今ある姿からすれば、平田はその頃からゴルフ漬けの毎日を送っていたようで、本格的な競技生活をスタートさせ、プロになる夢を淡く描き始めたのは「中学2年か、3年ぐらい」だった。同学年にいたお隣・兵庫県の蝉川泰果とは「高校生になっても同じようなレベルでは戦えなかった」。中学3年生でアマチュア競技の最高峰、日本アマチュア選手権で準優勝した中島啓太を「雲の上の存在」と認めるのに抵抗があったはずもない。
「もちろん互いの名前を知ってはいたんです。でも、あの頃、啓太と仲が良かったかと言われると…、僕は全然、そんな風に思えていなかった」
「他人と被らない」オークリーとの出会い
ドライバーと、他にいくつかクラブを入れたケースを背負い、自転車で近所の練習場に通う日々。今ではもう、“身体の一部”でもあるオークリーブランドに出会ったのも、そうひたむきにゴルフに向き合ってきた学生時代のことである。
父が街中のゴルフショップで買ってきたウェアの中から、目を引くモデルを手に取った。「昔から、ゴルフをするときもストレッチが効くものが好きだったので、自然と着たいと思いました」。附属高校を卒業後、進学した大阪学院大学のゴルフ部のユニフォームが同じブランドになったのも何かの縁。
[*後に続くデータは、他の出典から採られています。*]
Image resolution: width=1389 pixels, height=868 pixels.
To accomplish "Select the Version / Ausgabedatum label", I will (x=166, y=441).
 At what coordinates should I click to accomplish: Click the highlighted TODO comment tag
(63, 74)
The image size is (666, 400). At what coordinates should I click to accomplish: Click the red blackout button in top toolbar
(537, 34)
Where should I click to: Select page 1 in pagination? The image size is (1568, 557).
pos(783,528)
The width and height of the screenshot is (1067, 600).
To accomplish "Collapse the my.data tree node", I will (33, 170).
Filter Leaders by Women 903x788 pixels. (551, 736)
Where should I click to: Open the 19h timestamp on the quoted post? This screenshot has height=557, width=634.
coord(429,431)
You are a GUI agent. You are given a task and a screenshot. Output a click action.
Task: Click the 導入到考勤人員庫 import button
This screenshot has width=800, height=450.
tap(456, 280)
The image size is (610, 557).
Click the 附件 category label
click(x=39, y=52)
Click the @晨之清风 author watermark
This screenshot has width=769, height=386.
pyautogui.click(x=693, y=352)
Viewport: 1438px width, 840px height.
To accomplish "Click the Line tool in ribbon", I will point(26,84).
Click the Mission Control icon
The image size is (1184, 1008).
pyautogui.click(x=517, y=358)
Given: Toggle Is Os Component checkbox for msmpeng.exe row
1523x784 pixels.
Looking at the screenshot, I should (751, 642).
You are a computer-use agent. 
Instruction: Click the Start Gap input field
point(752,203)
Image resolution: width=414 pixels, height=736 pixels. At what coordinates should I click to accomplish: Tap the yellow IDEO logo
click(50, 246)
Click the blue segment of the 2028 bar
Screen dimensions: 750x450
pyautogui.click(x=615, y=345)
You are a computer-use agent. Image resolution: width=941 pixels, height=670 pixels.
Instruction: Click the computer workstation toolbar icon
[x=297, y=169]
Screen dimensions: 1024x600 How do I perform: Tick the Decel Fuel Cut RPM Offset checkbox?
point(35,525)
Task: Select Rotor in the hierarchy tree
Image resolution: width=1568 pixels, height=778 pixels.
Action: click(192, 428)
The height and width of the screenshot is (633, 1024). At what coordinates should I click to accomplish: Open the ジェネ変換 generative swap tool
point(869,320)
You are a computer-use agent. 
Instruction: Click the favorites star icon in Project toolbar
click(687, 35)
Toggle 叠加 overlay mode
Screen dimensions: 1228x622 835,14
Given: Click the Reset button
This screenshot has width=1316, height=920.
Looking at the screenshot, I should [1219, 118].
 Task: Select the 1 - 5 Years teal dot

「プレーがしやすく、オークリーには他のゴルフウェアにはない、独特のデザインや形がある。そのまま街にも出られるゴルフウェアもある。僕自身、あまり他人とウェアが被るのも好きじゃない。そういう意味で自分にピッタリというか」
周りと同じで構わない、という姿勢ではきっとプロの世界で生き抜けない。同世代のトッププレーヤーに迫り、いつかは抜き去らんと、平田もまた異色のキャリアを歩んできた。その大学在学中、3年時に早くも日本ツアーの予選会に挑戦。その年のフィールドで日本人トップの成績で翌シーズンの出場権を獲得し、最終学年はプロゴルファーとしてルーキーイヤーを過ごした。